Life Insurance can be an important part of estate plans. However, many mistakes can be made concerning it.
One of the problems many people have in their estate planning, is providing a way to get needed cash to family members. This can be the result of creating wills that will take a long time to get through probate. It can also be the result of not having that many assets in the first place, which can be a problem for parents with young children to support.
Life insurance is a possible solution that can solve both these problems. However, mistakes are often made, as Wealth Management discusses in "Eight Life Insurance Mistakes Clients Make."
Common mistakes include:
- Not buying life insurance at all, when people have good reason to do so.
- Buying too little coverage to meet the expected needs of minor children.
- Many people purchase the wrong type of coverage for what they need.
- Just getting life insurance from their current employer's benefit plan, instead of shopping around and then leaving jobs and losing coverage.
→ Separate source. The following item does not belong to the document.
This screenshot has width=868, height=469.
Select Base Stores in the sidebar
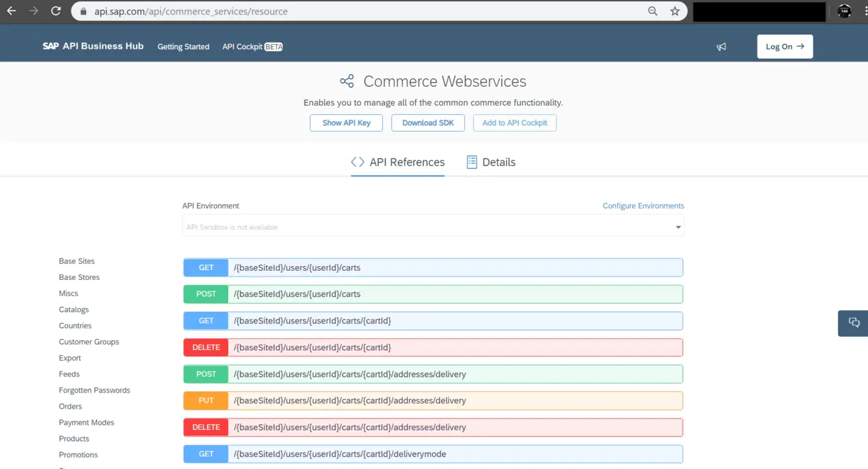coord(79,277)
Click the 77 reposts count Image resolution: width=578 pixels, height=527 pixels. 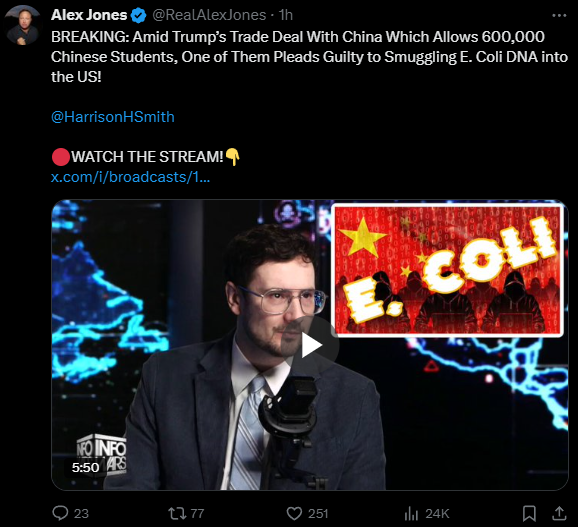(197, 513)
- Not purchasing any coverage for stay at home parents, since the breadwinner will need to take more time off work, should anything happen to the other spouse.
- Purchasing a policy that only offers coverage until children reach the age of 21, instead of funds for college and when getting started in their careers.
- Not creating a trust to handle any payouts, after a child reaches the age of 18, especially when the child is still too young to manage it.
- Canceling a policy as soon as possible, before making sure the child will not need it, if something happens to the parent.
Reference: Wealth Management (May 25, 2018) "Eight Life Insurance Mistakes Clients Make."